Roma, 23 feb – Il premierato per Giorgia Meloni è una “occasione storica”. Il premier lo ha dichiarato, intervistata durante la trasmissione Porta a Porta, e difendendo la riforma da lei promossa insieme alla maggioranza.

Premierato occasione storica per Meloni

Come riporta Il Secolo d’Italia, sul premierato Meloni non si nasconde troppo. “Quando la riforma del premierato arriverà al referendum, e arriverà al referendum perché la stanno osteggiando perché la temono, avremo un’occasione storica”, dice. Poi aggiunge: “Diranno  che è un referendum sul governo, ma non è sul governo è su quello che succede dopo. Non la sto facendo per noi, perché il governo durerà cinque anni, ma perché se non la facciamo noi oggi non la farà nessuno”. Ed è su “quello che succede dopo” che si deve riflettere.
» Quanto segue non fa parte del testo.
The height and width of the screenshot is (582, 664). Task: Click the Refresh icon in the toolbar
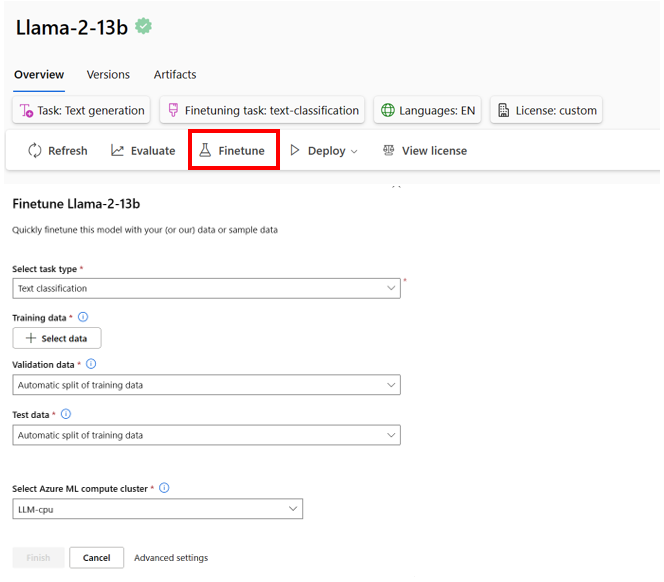[35, 151]
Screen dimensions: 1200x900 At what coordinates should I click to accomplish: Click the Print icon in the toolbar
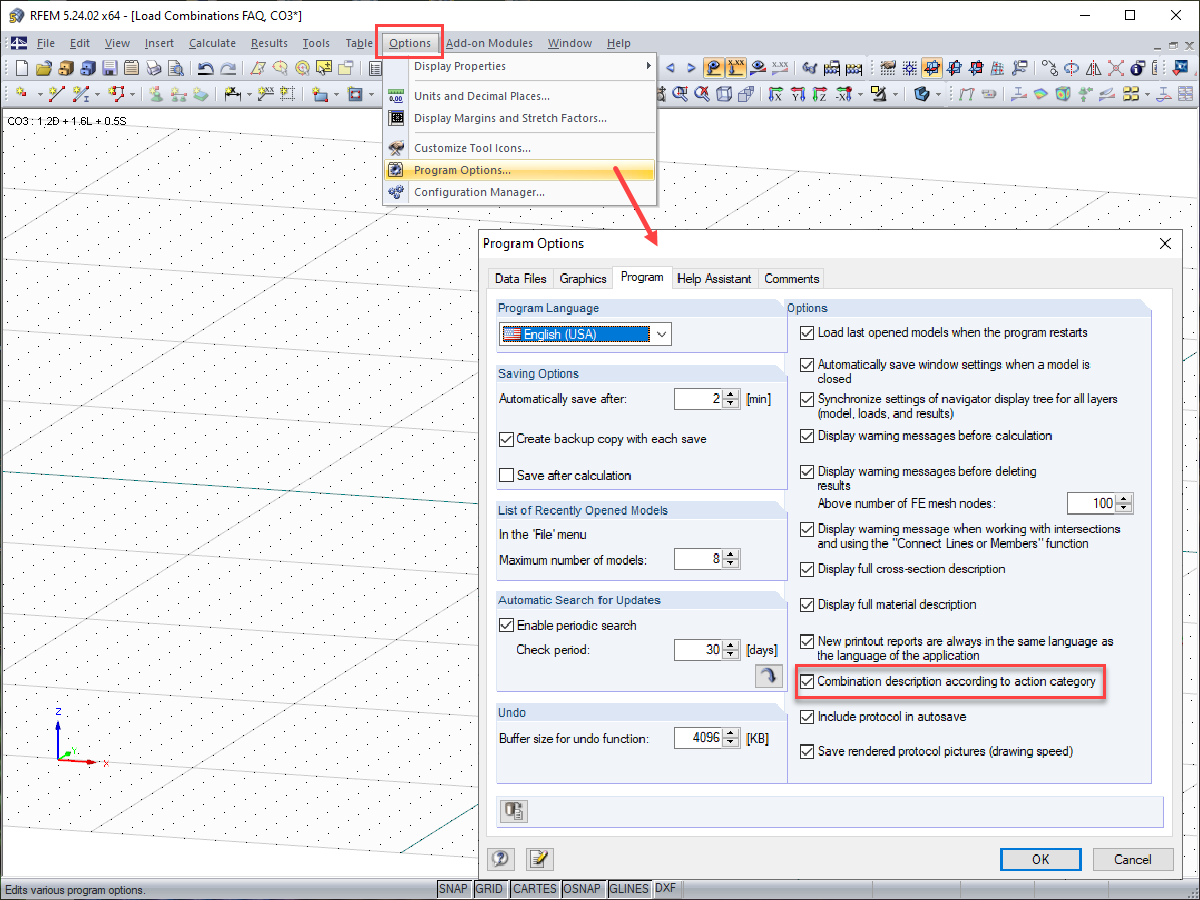click(152, 68)
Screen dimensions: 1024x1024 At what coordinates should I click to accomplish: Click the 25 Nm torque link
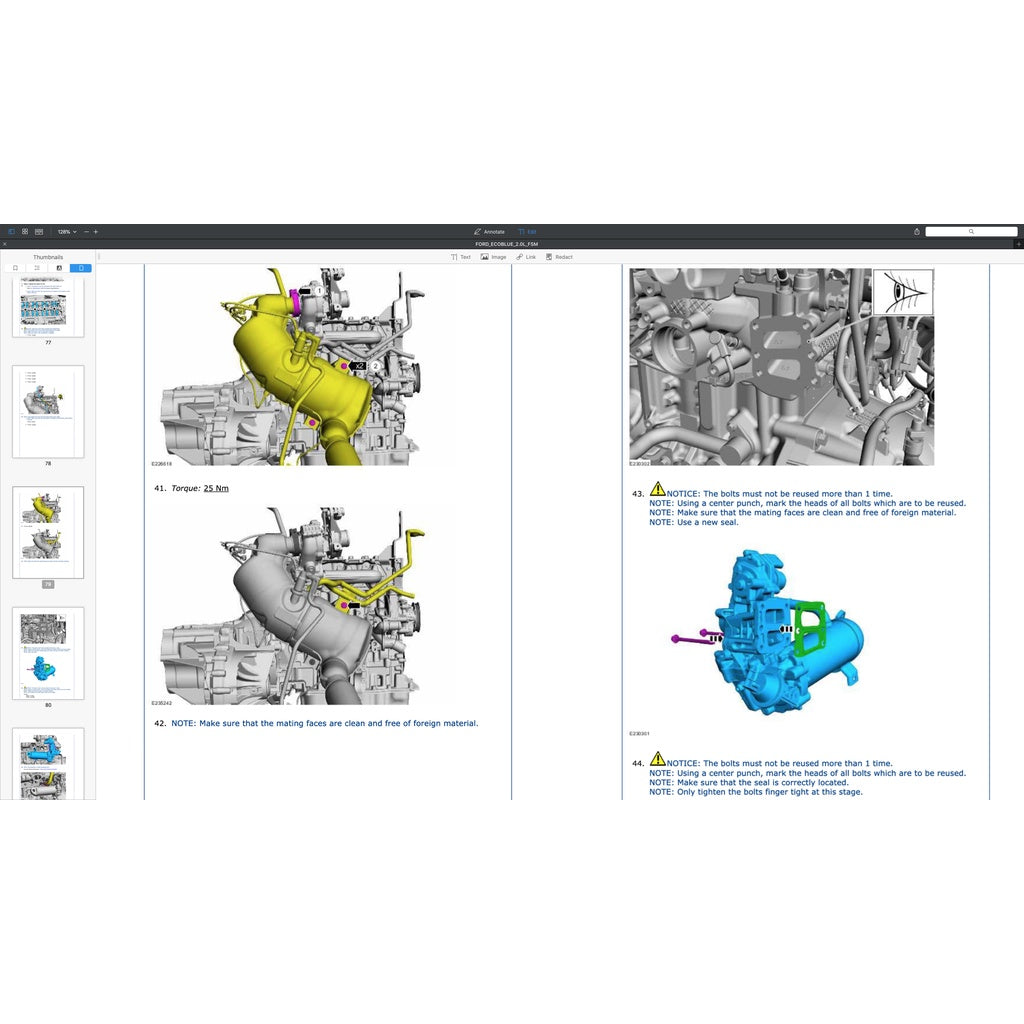coord(214,488)
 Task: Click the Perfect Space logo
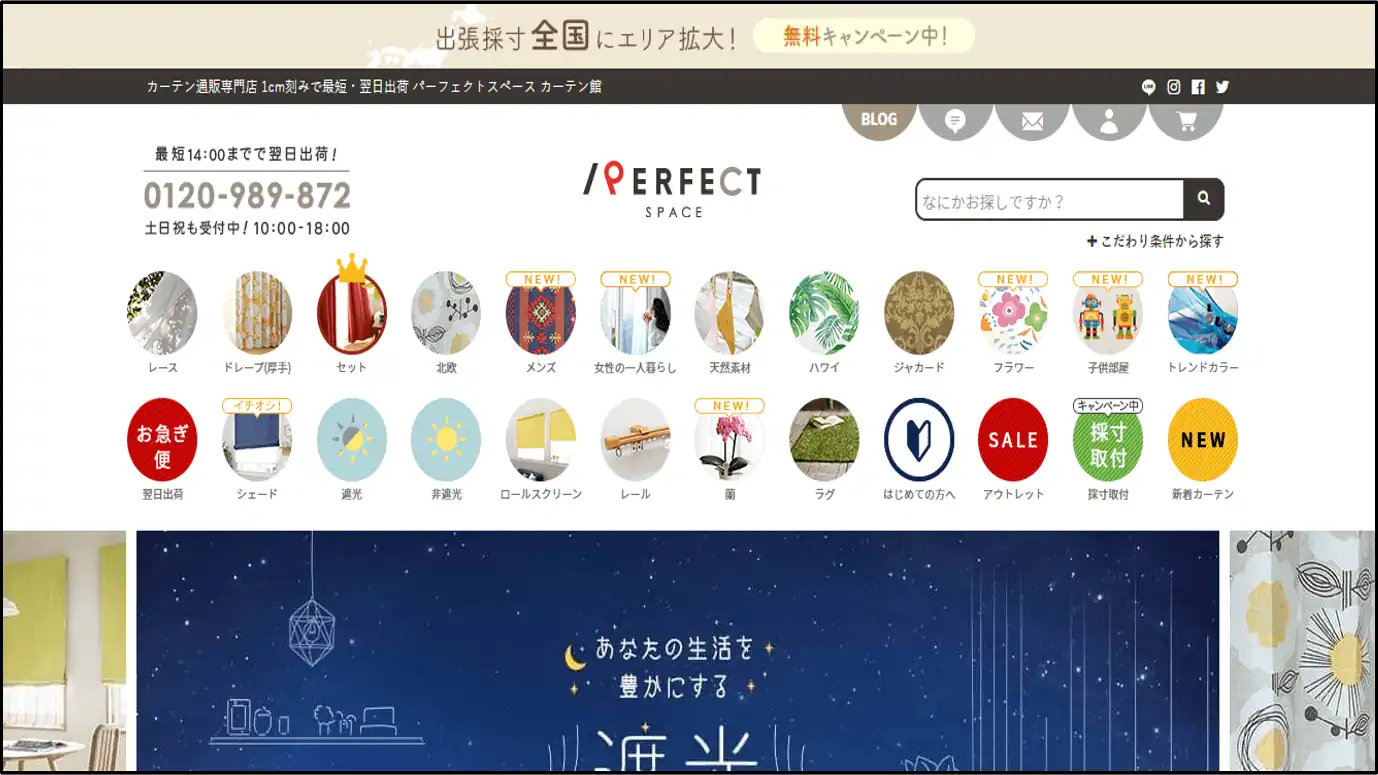672,190

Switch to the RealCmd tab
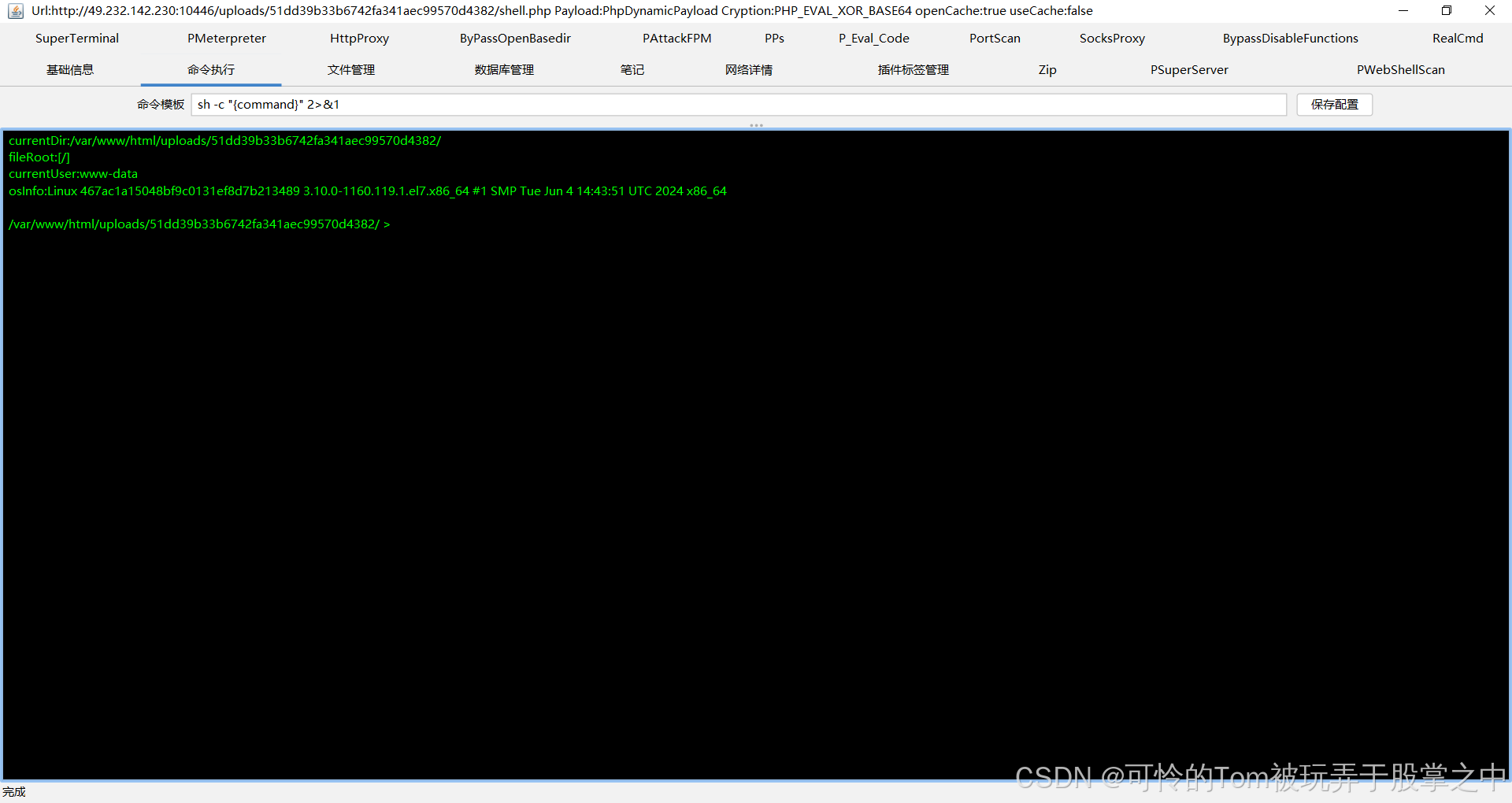(x=1457, y=38)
Perché il presidente del Consiglio ha ragione

Chi scrive non è stato certamente tenero con questo governo, ma prova sempre a guardare ai fatti con la maggiore lucidità possibile. Nonostante la debolezza della riforma stessa (come di tutte quelle che, progressivamente, sono state proposte dal rifiuto del premierato di Berlusconi nel 2006), occorre sottolineare il fatto che, alla peggio, essa cambierebbe molto poco o nulla, ma di sicuro non peggiorerebbe la situazione ingabugliatissima delle istituzioni italiane. Un premier votato direttamente dal popolo però, se non altro, sposta un minimo di attenzione culturale e di “peso” rappresentativo sul governo, rendendo quanto meno più concepibile la sua stabilità, annoso problema della Repubblica sin dalla sua fondazione.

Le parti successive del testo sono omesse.